Usually every year, during this week, I reflect on the past.
I reflect on how this disabling disease,Chronic Fatigue Syndrome and Fybromyalsia, has very much taken over my life. How, in many of a sense, it has made it impossible to have a life.
I reflect how days go by,with me watching life from afar. Watching everyone around me live their life, getting on with their life.
So many dreams I’v had to abandon or put on hold. Hoping one day,these dreams, might come true.
I reflect on the judgement and criticism I receive from people around me. The unbelievable feeling of hurt and abandonment from this. The hurt, when people cannot see the severity of the pain my body experiences, or multiply of symptoms I have that are in fact invisible to most people, so there for must not be true.
How I have had to deal with rejection over and over again because others cannot deal with MY health problems despite the fact I’m the one living or going through it. People who cannot accept my life is a daily struggle and not all roses and peaches. People who refuse to accept that THIS is my reality! How ever terrible or depressing it may sound- this, right now is my life.
Having CFS and FM since I was 12, such a long time ago, I honestly cannot remember what it is like NOT to be sick.
I don’t know what it is like not to go through a day with out feeling fatigued.
I don’t know what it is like just to feel tired- tired being where I have a rest and feel re energised. I can’t remember the last time I didn’t feel or experience pain on a daily basis.
I just don’t remember what it is like to feel healthy for even a day.
My dreams are simple, ones that most people take for granted. I wish I could run, run with my children in the park.
I wish I could go for long strolls on the beach.
I wish I could take my kids to school and pick them up! Take my daughter to her dance lessons, go to all the celebrations and assemblies at the schools.
I wish I could spend a whole day baking and cooking for the week! I wish I could see my family and friends more, go out and stay out late till the sun comes up and than have breakfast on the beach!

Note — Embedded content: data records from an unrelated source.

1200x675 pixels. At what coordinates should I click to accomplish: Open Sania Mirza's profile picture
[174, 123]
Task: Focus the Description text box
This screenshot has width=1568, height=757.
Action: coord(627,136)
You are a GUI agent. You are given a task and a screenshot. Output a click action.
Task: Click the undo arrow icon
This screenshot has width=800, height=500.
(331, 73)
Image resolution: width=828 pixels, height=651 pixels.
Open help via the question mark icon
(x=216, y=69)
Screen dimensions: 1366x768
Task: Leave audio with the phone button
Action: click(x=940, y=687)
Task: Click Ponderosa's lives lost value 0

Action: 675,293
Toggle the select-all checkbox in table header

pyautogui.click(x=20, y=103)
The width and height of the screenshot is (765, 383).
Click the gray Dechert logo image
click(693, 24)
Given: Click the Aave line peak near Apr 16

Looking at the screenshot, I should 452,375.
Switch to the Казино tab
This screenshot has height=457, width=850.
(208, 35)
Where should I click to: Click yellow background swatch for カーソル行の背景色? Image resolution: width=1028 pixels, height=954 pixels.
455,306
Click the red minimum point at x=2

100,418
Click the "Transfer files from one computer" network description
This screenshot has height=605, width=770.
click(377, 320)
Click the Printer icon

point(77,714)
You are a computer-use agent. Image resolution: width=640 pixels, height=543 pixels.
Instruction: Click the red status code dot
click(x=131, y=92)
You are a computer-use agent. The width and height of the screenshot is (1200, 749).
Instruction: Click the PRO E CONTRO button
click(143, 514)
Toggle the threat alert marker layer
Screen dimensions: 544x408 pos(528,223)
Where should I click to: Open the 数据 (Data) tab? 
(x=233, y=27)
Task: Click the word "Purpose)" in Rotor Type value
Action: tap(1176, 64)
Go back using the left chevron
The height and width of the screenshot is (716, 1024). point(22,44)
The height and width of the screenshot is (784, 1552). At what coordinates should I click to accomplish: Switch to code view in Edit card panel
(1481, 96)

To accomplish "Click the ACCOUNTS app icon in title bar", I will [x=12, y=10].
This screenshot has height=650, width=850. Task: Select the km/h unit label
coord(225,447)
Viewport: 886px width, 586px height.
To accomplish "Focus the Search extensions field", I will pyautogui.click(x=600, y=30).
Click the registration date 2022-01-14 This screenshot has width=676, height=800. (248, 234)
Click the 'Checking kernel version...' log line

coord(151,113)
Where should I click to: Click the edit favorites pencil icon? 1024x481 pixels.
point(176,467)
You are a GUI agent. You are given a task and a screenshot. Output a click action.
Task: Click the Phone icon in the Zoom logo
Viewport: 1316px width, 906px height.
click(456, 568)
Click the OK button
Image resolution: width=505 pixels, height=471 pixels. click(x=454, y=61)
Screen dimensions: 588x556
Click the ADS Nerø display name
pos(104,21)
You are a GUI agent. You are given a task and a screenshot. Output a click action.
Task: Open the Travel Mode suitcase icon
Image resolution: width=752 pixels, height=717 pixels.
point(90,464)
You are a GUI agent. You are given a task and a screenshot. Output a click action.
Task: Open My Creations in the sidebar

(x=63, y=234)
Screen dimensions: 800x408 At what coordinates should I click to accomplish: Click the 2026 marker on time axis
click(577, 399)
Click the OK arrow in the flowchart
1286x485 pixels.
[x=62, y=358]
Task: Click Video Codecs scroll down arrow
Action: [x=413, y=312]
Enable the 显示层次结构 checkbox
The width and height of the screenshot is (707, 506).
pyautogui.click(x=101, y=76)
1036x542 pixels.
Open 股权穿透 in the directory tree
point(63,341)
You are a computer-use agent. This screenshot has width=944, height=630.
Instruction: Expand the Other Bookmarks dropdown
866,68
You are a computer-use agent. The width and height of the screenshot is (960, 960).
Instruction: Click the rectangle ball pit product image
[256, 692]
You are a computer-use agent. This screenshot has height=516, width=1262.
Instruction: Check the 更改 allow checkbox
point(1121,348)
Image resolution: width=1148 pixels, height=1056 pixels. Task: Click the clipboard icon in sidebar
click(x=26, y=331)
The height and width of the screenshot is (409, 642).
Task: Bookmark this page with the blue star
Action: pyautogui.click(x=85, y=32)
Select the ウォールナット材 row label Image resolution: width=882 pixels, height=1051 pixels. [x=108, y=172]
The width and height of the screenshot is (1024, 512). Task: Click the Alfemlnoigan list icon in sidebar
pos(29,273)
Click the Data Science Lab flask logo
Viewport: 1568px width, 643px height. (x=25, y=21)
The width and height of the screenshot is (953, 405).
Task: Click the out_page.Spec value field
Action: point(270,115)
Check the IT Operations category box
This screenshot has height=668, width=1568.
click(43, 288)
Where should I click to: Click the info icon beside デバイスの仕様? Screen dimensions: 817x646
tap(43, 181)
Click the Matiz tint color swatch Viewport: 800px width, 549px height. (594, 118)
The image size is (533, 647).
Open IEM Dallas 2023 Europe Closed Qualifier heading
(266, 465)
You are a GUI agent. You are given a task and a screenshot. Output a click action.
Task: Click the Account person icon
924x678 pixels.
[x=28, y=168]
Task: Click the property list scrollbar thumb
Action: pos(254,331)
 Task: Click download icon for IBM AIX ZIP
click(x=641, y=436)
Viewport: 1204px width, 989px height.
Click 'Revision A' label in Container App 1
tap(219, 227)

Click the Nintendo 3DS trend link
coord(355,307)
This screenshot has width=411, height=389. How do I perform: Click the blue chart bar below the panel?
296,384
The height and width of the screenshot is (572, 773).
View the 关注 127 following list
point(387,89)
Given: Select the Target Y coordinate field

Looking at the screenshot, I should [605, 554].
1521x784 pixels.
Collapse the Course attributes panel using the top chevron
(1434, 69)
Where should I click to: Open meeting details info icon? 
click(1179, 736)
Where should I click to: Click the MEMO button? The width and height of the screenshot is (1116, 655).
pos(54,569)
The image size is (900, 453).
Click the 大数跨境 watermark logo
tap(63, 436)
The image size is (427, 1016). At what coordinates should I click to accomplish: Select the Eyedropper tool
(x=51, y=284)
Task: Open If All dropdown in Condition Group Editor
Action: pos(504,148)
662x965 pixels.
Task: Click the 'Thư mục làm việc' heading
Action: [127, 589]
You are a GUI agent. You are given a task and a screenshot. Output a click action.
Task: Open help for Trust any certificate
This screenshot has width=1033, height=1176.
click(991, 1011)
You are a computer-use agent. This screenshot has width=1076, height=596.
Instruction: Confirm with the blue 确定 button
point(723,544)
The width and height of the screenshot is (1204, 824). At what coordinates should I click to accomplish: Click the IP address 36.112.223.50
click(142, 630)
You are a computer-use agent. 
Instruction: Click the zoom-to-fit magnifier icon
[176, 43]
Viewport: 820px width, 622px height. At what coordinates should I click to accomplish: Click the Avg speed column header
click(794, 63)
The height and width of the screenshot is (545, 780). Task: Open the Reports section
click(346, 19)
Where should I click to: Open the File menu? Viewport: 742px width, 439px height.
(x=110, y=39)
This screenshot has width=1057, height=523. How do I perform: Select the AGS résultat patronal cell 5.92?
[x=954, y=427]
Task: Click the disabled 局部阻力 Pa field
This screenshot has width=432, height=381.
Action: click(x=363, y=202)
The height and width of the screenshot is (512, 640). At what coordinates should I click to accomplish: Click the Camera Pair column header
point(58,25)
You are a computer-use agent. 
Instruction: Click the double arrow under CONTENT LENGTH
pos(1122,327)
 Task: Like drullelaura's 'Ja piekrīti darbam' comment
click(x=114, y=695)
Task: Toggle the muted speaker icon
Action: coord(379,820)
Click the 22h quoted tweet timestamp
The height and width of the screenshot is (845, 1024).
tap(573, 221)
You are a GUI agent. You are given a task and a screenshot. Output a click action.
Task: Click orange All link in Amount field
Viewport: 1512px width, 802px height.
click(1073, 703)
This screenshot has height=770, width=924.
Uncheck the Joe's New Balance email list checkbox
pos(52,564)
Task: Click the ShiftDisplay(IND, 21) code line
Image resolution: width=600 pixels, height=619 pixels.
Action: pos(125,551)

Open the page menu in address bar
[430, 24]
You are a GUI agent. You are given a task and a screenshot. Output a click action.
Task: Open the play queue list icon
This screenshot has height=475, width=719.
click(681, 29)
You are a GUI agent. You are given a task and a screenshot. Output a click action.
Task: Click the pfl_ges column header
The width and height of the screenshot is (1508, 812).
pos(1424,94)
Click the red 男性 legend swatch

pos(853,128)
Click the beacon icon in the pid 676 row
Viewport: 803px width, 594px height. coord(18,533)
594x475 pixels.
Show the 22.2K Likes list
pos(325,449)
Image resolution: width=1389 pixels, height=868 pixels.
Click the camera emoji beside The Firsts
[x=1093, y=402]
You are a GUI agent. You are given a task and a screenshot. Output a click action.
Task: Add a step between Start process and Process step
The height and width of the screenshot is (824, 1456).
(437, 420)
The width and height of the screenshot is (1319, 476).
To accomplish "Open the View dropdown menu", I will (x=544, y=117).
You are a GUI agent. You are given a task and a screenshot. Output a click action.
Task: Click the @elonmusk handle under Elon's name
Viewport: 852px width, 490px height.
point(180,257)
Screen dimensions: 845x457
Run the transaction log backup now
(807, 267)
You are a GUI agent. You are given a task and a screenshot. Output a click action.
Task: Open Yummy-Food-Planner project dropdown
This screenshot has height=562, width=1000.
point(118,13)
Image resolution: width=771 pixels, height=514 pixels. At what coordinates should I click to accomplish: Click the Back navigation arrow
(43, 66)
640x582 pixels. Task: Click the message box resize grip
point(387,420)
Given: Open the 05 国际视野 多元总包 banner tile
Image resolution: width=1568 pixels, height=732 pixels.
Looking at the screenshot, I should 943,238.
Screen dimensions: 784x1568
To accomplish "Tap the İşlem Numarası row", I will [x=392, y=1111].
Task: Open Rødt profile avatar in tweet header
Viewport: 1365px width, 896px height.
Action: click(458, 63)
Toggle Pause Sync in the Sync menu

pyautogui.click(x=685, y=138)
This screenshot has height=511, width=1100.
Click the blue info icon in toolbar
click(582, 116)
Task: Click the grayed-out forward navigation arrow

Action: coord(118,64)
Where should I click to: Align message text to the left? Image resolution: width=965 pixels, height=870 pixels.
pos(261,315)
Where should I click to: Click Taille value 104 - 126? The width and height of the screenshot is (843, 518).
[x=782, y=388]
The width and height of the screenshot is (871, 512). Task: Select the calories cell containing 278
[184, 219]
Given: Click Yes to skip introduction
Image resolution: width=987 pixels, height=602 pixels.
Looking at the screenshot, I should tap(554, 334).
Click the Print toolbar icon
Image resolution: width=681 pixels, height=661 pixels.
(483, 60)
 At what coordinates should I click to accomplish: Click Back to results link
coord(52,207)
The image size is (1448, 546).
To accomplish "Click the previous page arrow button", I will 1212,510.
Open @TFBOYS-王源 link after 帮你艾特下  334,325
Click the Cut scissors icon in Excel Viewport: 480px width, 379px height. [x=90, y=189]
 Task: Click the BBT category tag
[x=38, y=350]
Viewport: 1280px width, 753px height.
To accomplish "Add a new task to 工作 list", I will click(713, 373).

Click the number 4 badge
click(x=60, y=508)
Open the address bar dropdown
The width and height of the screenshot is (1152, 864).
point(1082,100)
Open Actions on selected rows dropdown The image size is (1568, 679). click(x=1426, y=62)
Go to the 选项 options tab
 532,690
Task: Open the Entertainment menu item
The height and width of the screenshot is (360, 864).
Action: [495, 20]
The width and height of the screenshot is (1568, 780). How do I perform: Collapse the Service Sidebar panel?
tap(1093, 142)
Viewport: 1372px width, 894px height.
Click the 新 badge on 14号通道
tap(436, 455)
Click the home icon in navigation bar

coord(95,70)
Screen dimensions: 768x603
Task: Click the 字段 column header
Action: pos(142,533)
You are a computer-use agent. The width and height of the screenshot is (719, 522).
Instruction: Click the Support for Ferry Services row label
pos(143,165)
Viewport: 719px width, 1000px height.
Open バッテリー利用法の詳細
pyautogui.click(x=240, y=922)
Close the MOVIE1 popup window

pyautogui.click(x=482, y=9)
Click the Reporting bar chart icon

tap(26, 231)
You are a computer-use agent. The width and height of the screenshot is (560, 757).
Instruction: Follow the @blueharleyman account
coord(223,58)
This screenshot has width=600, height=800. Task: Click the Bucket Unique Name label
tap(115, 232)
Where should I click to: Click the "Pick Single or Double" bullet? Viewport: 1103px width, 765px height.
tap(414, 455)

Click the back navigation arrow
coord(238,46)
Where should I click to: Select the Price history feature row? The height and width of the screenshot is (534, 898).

There are days where it’s very bleak. I feel completely alone and wish someone would txt or ring me and ask ” How are you?” And mean it. And want to truly know, not just ask out of politeness.
I struggle physically and mentally through the pain and fatigue I experience.
There is no end in sight, not any time soon and I’v learnt to accept this even though some days are harder too than others.
Everyday is a challenge to stay positive.
I find comfort in connecting with other people who suffer with CFS/ FM.I feel less alone. Even though we are all strangers in so many other ways we are not, because we are all on the same page. We are all experiencing the same struggles daily.
We are all living with a disabling chronic disease, where there is little understanding,not much empathy,much stigma attached to it and as yet,or may never be, a cure.
Together we are walking in each others shoes, some more worn out than others, but never the less we are all walking the same cruel path,with little choice in destination.
More than anything we want people to understand what we are going through, to empathise with us and if they can’t,than to just sit with us in silence.
Just because you cannot see something, does not mean it isn’t there.
Just because you cannot feel it, does not mean somebody else cannot.
My husband and children see how I am affected everyday. They witness my struggles and the pain I go through.
My children give me the most amazing comfort and have the most amazing compassion for me.
They bring me light and love every day and I feel blessed to be surrounded by such loving children.
My faith gives me comfort and hope, that these daily struggles and sufferings are not in vain, but that there is a greater purpose for it all, one , I yet to comprehend myself.
Praying and going to church ,brings me peace and a sense of belonging in this world where someone who is chronically ill may not otherwise fit in or have a place.
I hope during this week much awareness will bring understanding to this complex disease and take away the stigma that is attached to it. If nothing else , I hope it encourages people to reach out to someone they know who suffers from CFS/FM or some other chronic illness and say three simple words ” How are you?”